» **Collected data**:
◇ ◇ ◇

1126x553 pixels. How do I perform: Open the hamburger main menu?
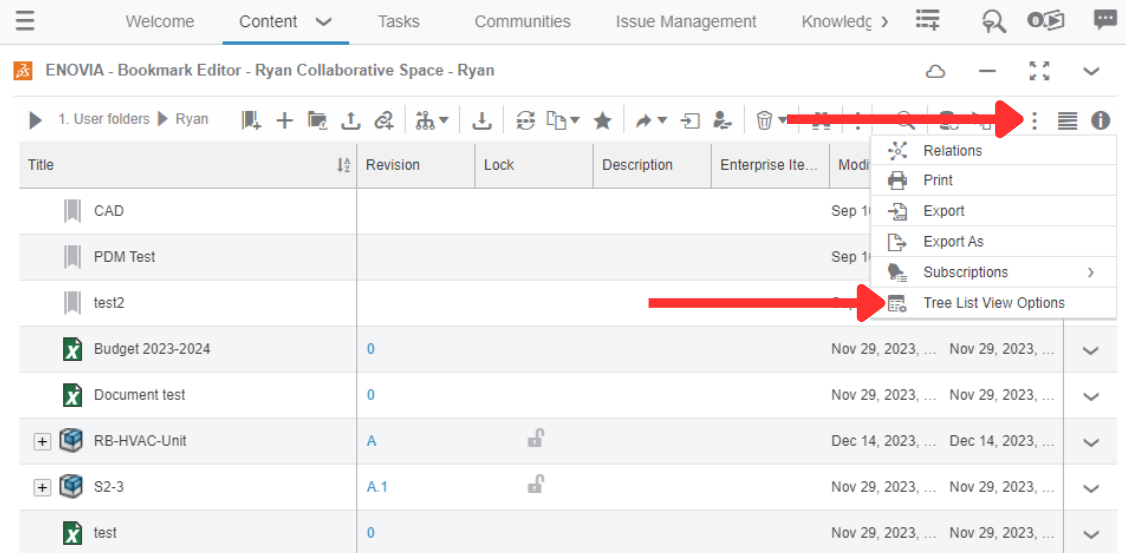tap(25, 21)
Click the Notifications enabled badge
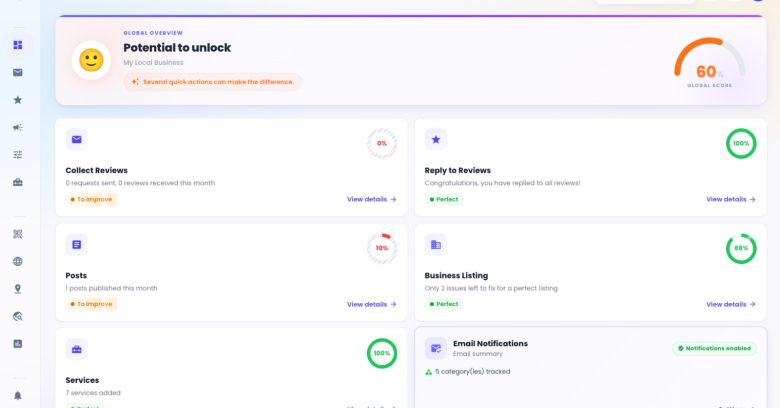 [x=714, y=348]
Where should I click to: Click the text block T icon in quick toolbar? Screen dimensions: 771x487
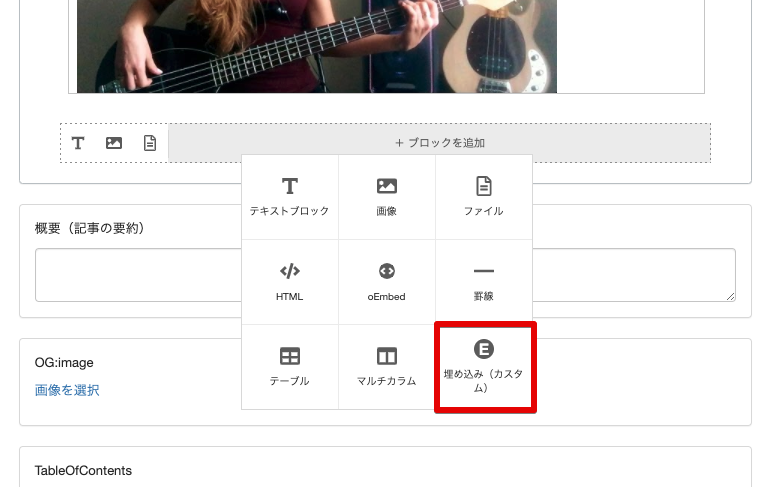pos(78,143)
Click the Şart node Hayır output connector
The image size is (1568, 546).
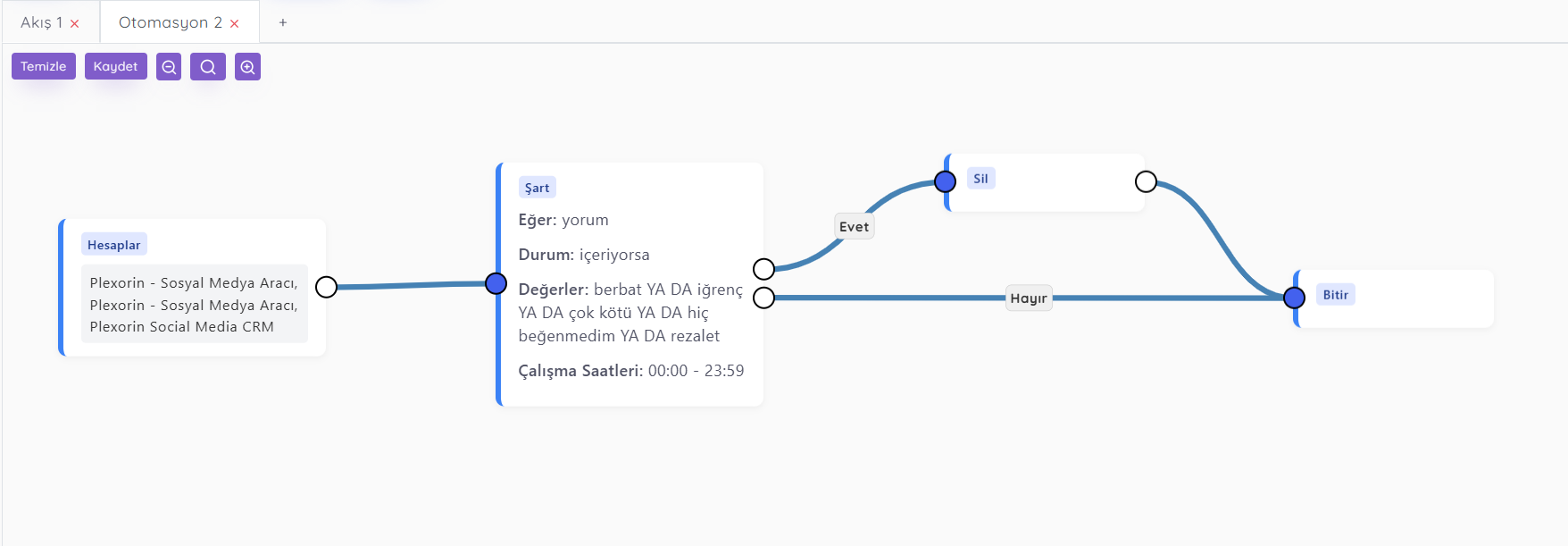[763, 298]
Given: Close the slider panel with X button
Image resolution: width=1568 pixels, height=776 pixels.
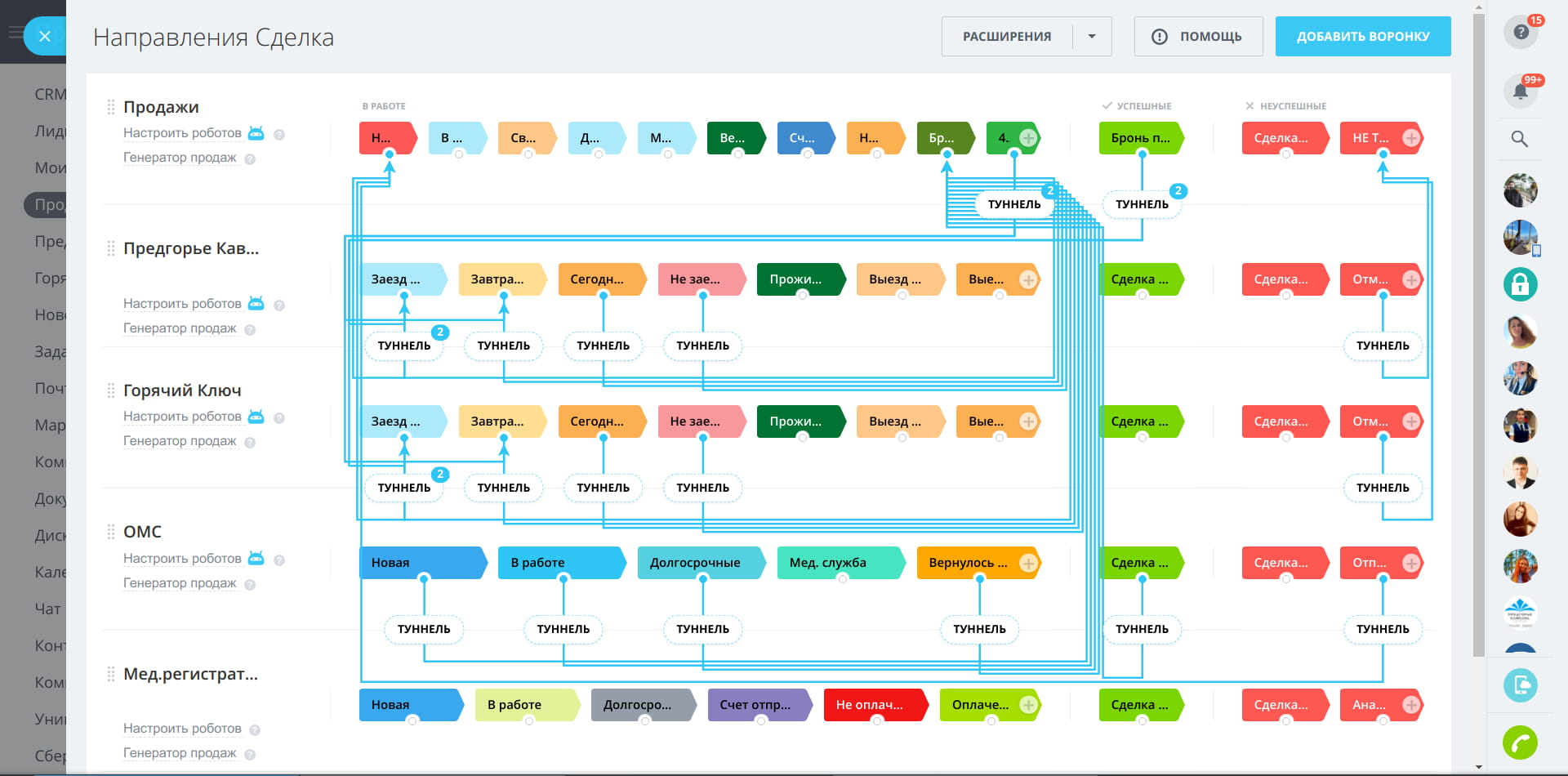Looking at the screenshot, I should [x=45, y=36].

◇ ◇ ◇

» **Work item**: Each line from the one containing "The image size is (1568, 546)." to the final line of the data must be printed exactly, both included, with nothing else and no pictures.

» **Exercise solution**:
The image size is (1568, 546).
[763, 298]
Given: Close the slider panel with X button
Image resolution: width=1568 pixels, height=776 pixels.
Looking at the screenshot, I should [x=45, y=36].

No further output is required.